The fresco of The Last Judgment on the altar wall of the Sistine Chapel was commissioned by Pope Clement VII, and Michelangelo labored on the project from 1536–1541. The work is located on the altar wall of the Sistine Chapel, which is not a traditional placement for the subject. Typically, last judgement scenes were placed on the exit wall of churches as a way to remind the viewer of eternal punishments as they left worship. The Last Judgment is a depiction of the second coming of Christ and the apocalypse; where the souls of humanity rise and are assigned to their various fates, as judged by Christ, surrounded by the Saints. In contrast to the earlier figures Michelangelo painted on the ceiling, the figures in The Last Judgement are heavily muscled and are in much more artificial poses, demonstrating how this work is in the Mannerist style.

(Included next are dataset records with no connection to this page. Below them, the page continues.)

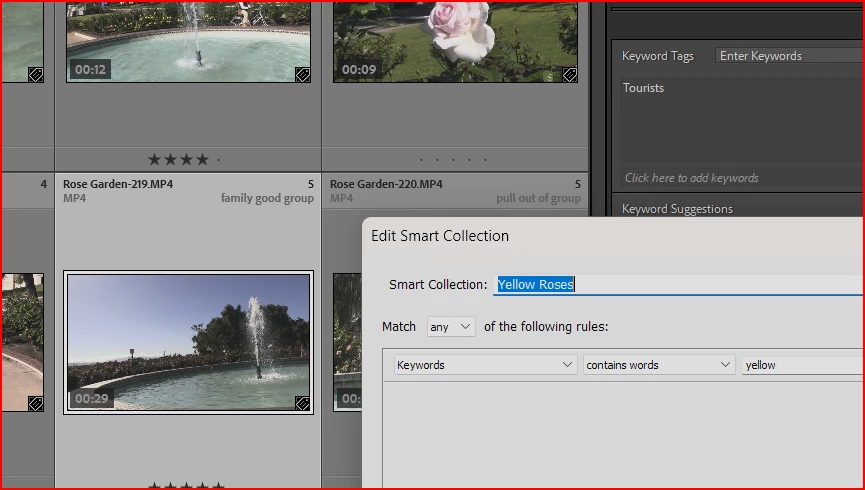Click first rating dot under white rose video
Screen dimensions: 865x490
(421, 160)
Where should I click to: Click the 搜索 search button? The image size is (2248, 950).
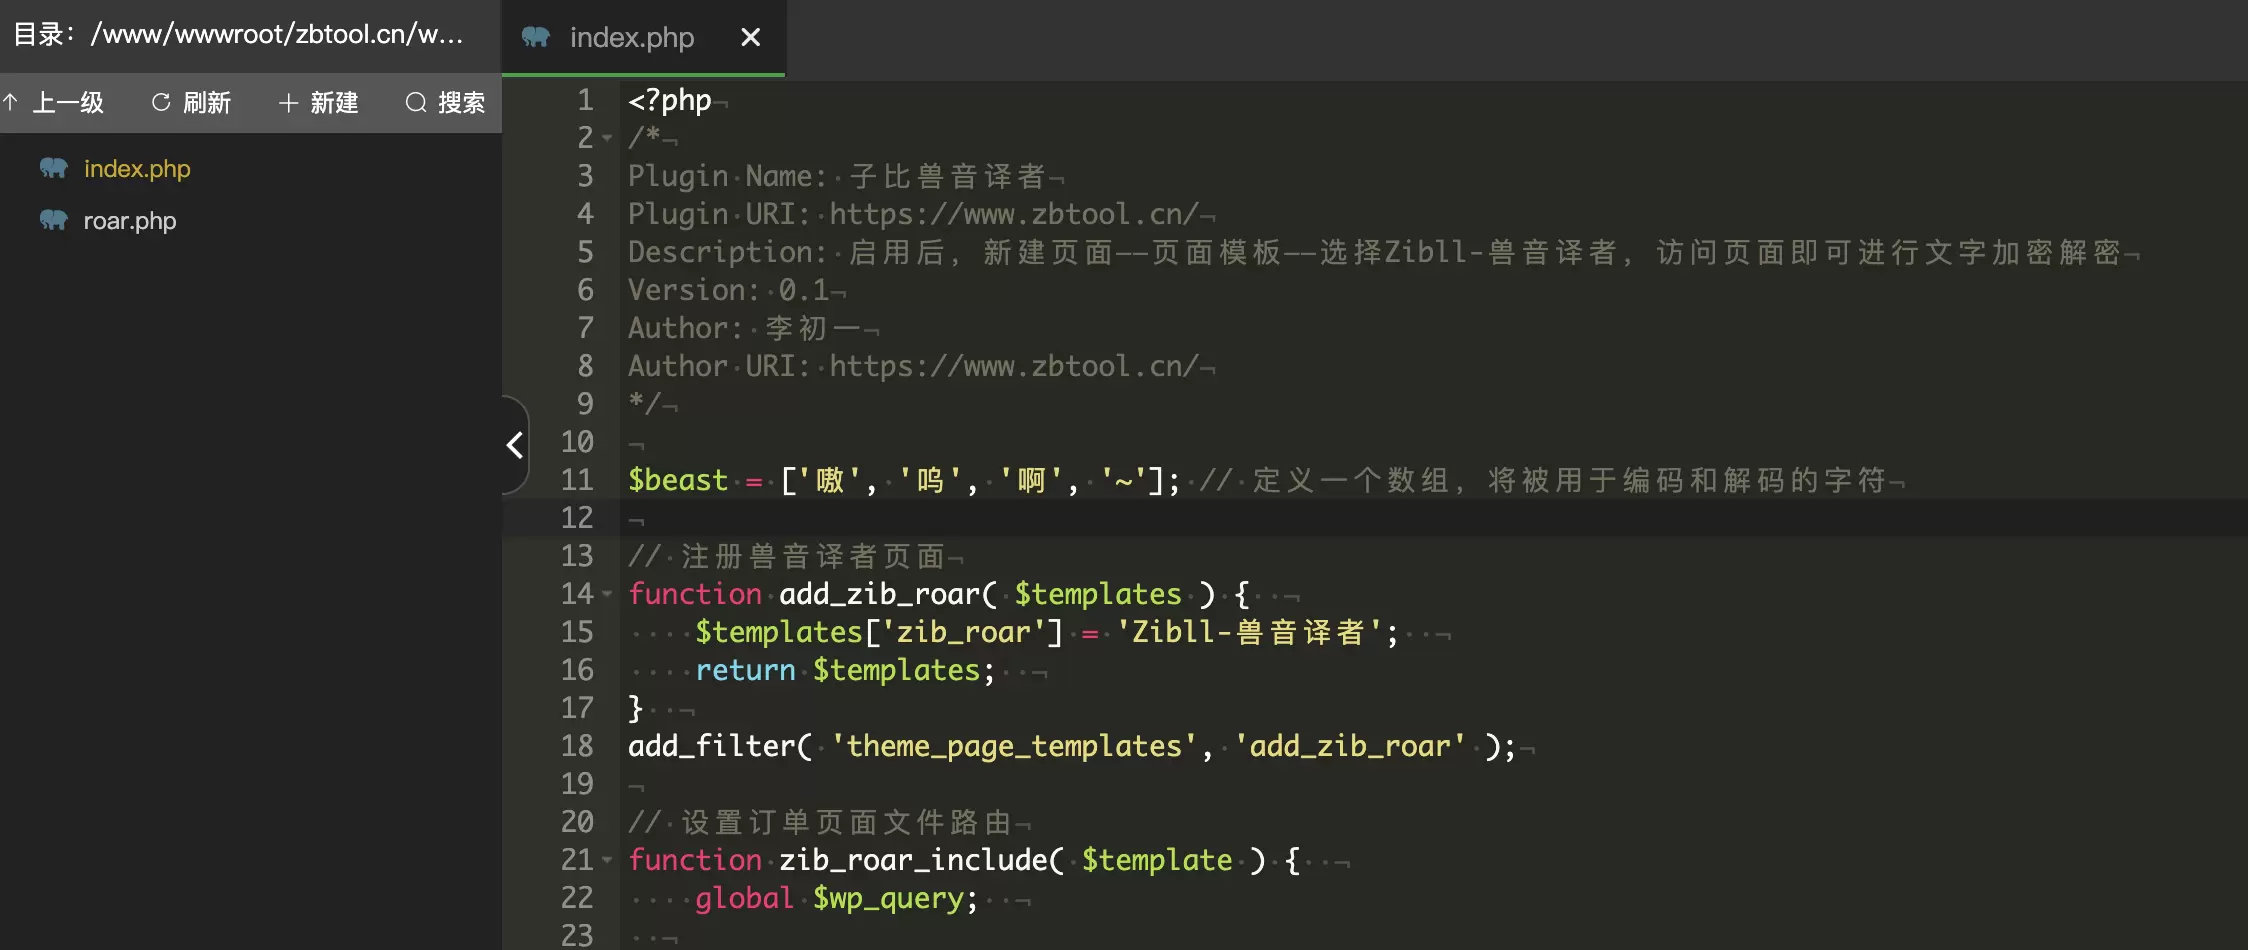pos(446,102)
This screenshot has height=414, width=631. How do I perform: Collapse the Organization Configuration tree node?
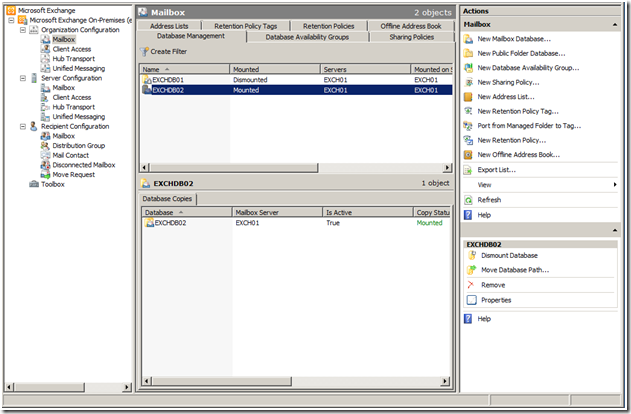pyautogui.click(x=24, y=30)
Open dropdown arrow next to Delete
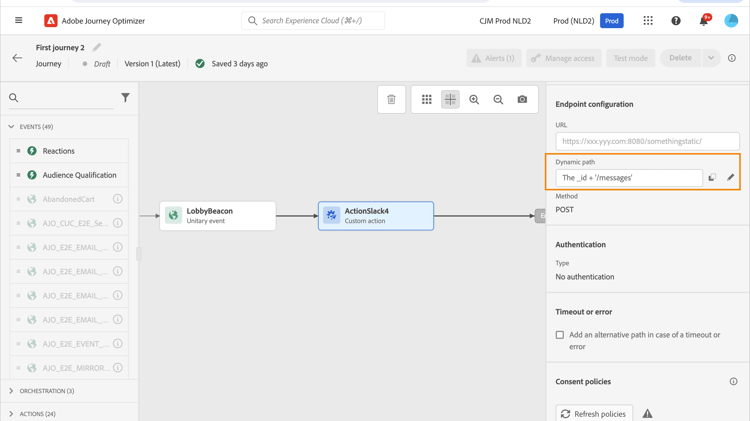Screen dimensions: 750x421 (711, 58)
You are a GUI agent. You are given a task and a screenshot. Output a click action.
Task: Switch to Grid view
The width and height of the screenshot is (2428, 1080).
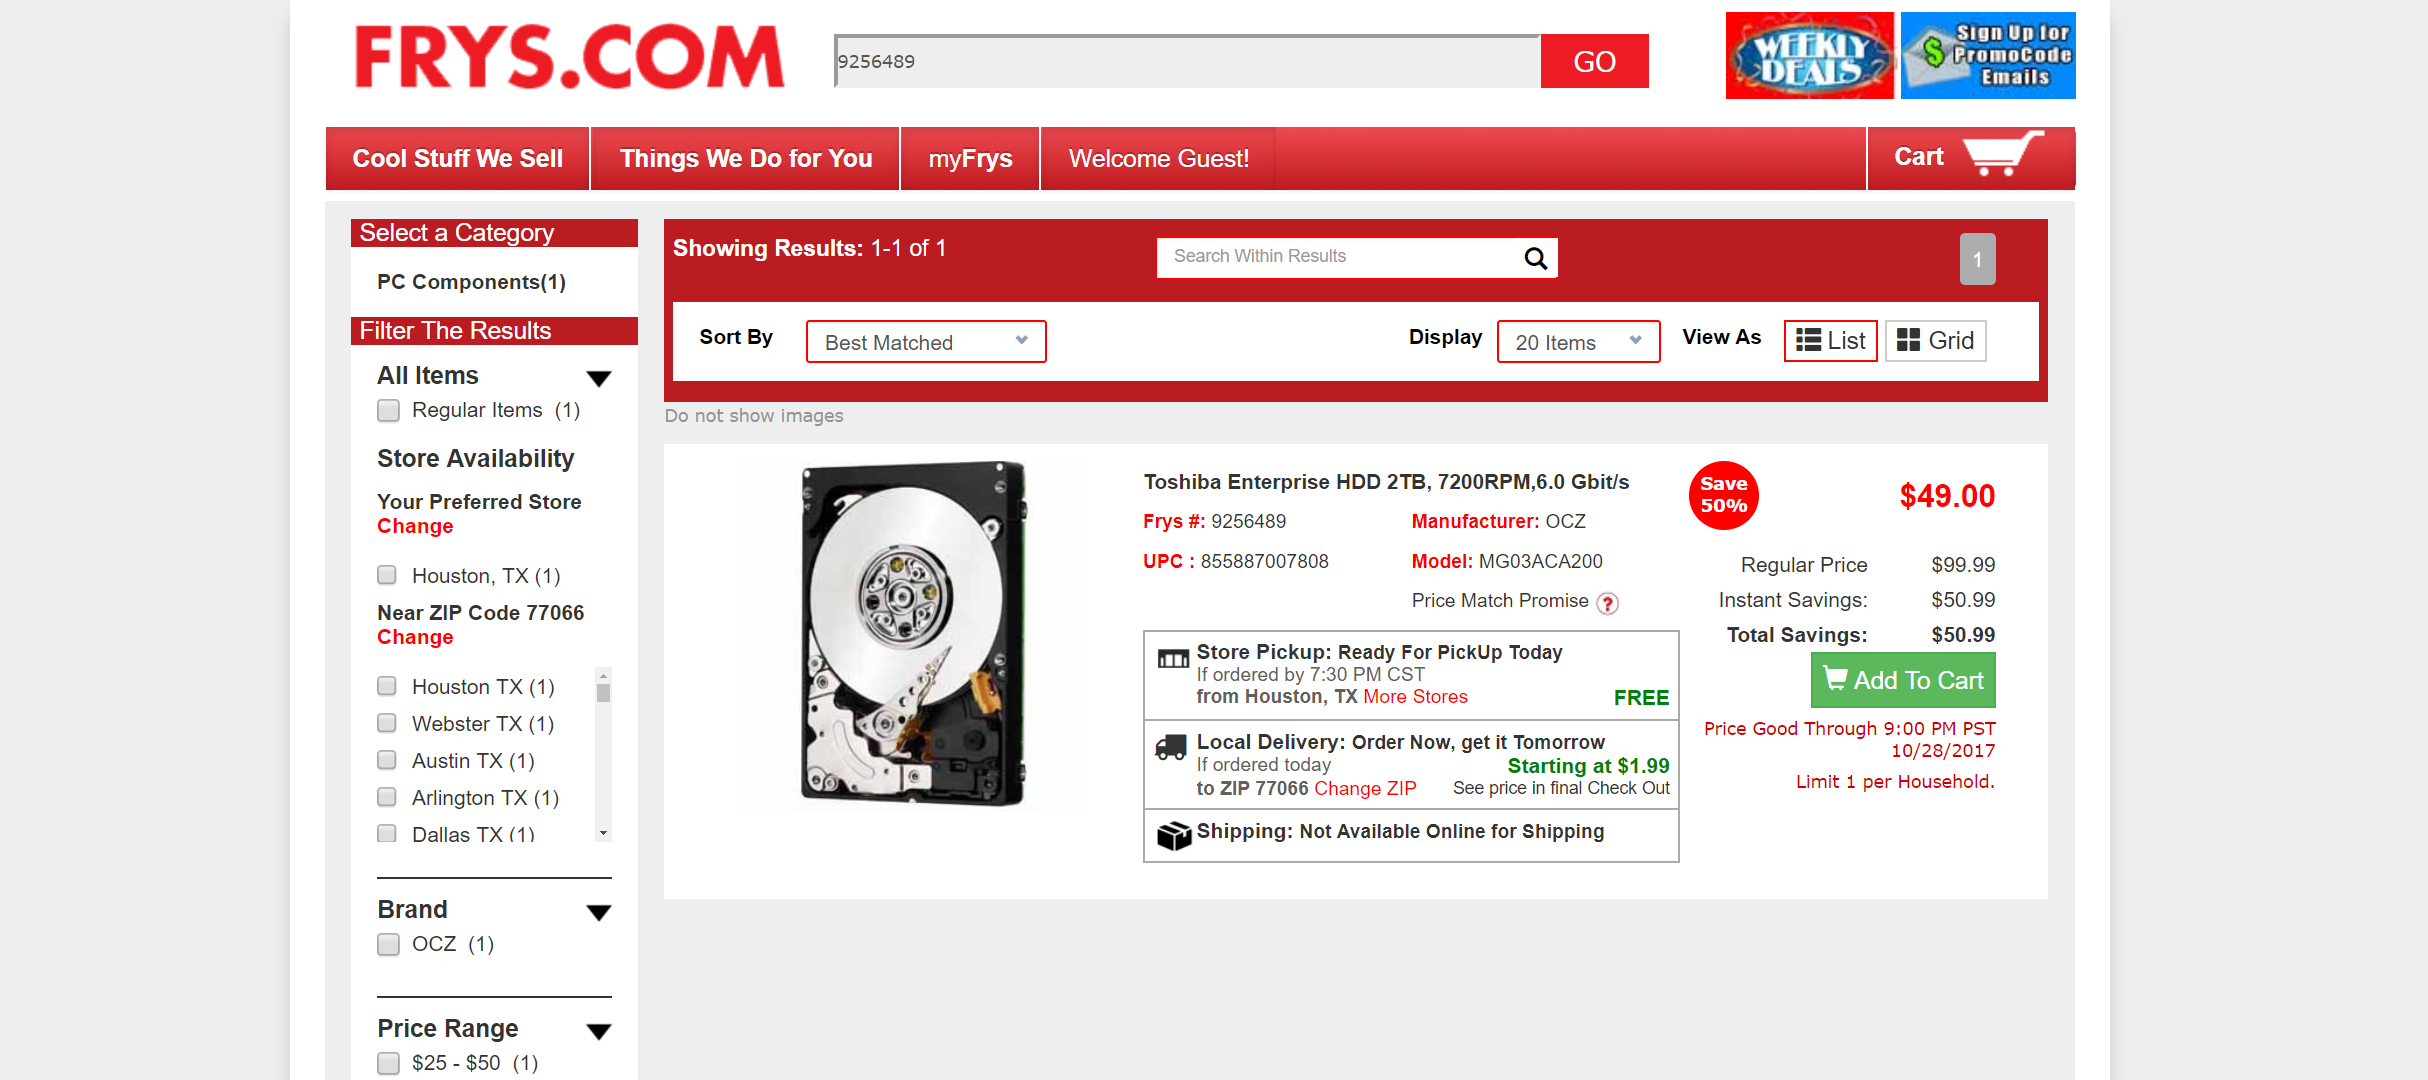tap(1936, 341)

In this work Michelangelo has rejected the orderly depiction of the last judgement as established by Medieval tradition in favor of a swirling scene of chaos as each soul is judged. When the painting was revealed it was heavily criticized for its inclusion of classical imagery as well as for the amount of nude figures in somewhat suggestive poses. The ill reception that the work received may be tied to the Counter Reformation and the Council of Trent, which lead to a preference for more conservative religious art devoid of classical references. Although a number of figures were made more modest with the addition of drapery, the changes were not made until after the death of Michelangelo, demonstrating the respect and admiration that was afforded to him during his lifetime.
Architecture: St. Peter’s Basilica
Finally, although other architects were involved, Michelangelo is given credit for designing St. Peter’s Basilica. Michelangelo’s chief contribution was the use of a symmetrical plan of a Greek Cross form and an external masonry of massive proportions, with every corner filled in by a stairwell or small vestry. The effect is of a continuous wall surface that is folded or fractured at different angles, lacking the right angles that usually define change of direction at the corners of a building. This exterior is surrounded by a giant order of Corinthian pilasters all set at slightly different angles to each other, in keeping with the ever-changing angles of the wall’s surface. Above them the huge cornice ripples in a continuous band, giving the appearance of keeping the whole building in a state of compression.